My beloved cousin Elizabeth had a big milestone birthday last summer, and I just sent her a present a couple of weeks ago. She’s one of my favorite people on the planet, she has fabulous taste, and she’s not really into “stuff” — so it took me months to find something I thought she’d genuinely like and that I could afford. I bought her one of these fabulous black Chamba clay pots — it’s lovely, useful, handmade — all the kinds of things that make Elizabeth happy. Plus, it’s fun to get an unexpected present.
But I can’t exactly do that with Christmas. Christmas is in many ways about presents. And I love presents — I love thinking about what someone would really like, and finding that for them, and watching as they open something wonderful and surprising. What I don’t love are placeholder presents — those random objects we all buy at the last minute because we’ve got to buy something.
I’ve been sending food to my far-away family the last few years — I try to send cheese or hors d’oeuvres to my Mom and my Aunt Daphne and Uncle Denny — that way they can all have a little bit of me there for Christmas dinner even if I can’t be there. Or for my grandmother, who has proven for the last 30 years that it is indeed possible to live to a ripe old age eating nothing but chocolate — I make her truffles out of the darkest chocolate I can find with just a little bit of chili in them.

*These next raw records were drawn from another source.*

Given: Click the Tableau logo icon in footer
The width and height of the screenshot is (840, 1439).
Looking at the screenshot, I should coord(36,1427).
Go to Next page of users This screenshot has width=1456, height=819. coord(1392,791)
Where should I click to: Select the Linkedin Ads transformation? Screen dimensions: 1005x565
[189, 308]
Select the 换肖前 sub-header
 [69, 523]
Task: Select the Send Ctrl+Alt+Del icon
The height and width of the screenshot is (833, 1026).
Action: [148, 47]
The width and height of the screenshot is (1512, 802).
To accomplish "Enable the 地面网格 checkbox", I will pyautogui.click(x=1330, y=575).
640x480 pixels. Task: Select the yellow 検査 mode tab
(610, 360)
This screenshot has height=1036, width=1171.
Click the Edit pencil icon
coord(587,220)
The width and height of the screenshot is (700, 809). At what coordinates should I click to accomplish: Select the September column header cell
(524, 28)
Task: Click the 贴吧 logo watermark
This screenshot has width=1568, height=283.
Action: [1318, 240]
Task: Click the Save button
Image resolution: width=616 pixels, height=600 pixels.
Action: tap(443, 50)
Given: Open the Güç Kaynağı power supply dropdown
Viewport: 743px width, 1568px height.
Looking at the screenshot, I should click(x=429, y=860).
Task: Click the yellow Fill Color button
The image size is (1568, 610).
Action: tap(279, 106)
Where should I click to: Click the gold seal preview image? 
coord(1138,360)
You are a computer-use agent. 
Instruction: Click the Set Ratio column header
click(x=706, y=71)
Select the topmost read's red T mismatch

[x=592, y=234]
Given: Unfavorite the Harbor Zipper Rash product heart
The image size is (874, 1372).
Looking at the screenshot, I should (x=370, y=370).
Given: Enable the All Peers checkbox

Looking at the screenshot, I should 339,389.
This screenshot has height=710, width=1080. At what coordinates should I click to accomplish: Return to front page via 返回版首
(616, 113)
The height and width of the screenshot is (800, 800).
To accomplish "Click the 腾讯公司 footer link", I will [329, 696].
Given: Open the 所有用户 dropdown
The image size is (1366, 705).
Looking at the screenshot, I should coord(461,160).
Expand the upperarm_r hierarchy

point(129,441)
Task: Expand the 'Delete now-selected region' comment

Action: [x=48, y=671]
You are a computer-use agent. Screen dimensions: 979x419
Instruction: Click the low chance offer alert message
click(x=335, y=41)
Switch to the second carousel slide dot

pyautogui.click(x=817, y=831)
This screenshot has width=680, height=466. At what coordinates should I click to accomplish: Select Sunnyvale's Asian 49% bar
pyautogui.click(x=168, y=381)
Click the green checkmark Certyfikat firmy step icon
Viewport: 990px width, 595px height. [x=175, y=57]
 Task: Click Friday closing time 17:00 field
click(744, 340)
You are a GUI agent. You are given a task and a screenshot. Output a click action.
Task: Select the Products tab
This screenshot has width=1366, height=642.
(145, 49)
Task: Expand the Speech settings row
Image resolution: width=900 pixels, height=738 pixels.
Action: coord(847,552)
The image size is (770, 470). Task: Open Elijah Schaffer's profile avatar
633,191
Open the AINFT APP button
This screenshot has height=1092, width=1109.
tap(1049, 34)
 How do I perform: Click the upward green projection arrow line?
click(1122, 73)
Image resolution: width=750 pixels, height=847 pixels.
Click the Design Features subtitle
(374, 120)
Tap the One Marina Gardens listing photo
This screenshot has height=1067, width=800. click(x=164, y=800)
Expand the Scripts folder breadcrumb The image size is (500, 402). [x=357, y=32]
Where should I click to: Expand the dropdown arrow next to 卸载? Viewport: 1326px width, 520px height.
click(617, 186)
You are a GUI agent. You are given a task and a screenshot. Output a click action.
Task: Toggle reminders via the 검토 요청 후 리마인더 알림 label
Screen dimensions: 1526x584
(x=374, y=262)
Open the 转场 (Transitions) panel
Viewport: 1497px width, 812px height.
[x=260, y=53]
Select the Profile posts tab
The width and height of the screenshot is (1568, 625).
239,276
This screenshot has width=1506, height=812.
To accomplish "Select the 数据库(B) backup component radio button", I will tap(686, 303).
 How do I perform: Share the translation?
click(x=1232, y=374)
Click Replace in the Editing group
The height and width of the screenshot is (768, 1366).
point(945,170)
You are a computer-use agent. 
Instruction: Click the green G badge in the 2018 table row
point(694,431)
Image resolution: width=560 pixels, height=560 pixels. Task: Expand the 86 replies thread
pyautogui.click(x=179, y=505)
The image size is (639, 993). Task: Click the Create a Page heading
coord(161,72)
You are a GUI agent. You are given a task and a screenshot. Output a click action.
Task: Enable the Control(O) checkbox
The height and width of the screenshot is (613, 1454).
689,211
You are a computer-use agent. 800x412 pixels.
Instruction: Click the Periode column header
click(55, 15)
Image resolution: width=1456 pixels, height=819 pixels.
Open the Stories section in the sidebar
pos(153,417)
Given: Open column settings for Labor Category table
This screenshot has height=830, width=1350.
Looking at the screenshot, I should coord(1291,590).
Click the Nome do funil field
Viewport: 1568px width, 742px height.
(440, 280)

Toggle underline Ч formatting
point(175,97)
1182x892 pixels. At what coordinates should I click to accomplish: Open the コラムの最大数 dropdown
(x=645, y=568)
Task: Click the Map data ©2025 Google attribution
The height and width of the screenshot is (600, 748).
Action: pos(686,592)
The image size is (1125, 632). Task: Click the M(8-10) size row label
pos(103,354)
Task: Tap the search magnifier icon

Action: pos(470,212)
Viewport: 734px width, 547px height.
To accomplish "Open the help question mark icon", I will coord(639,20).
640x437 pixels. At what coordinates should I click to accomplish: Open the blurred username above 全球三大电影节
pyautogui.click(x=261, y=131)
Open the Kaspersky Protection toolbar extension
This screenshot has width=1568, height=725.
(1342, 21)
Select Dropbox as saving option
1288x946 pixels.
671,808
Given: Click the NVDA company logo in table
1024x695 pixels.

But there are still things that need to be purchased, and people for whom one can’t figure out what to buy. What are all of you doing to keep the madness at bay? Anyone have any useful strategies for those of us who didn’t shop all year and stash things in some closet someplace? December is here, the madness is descending even on our quiet little town, and I’m feeling the jungle drums of panic beginning to beat.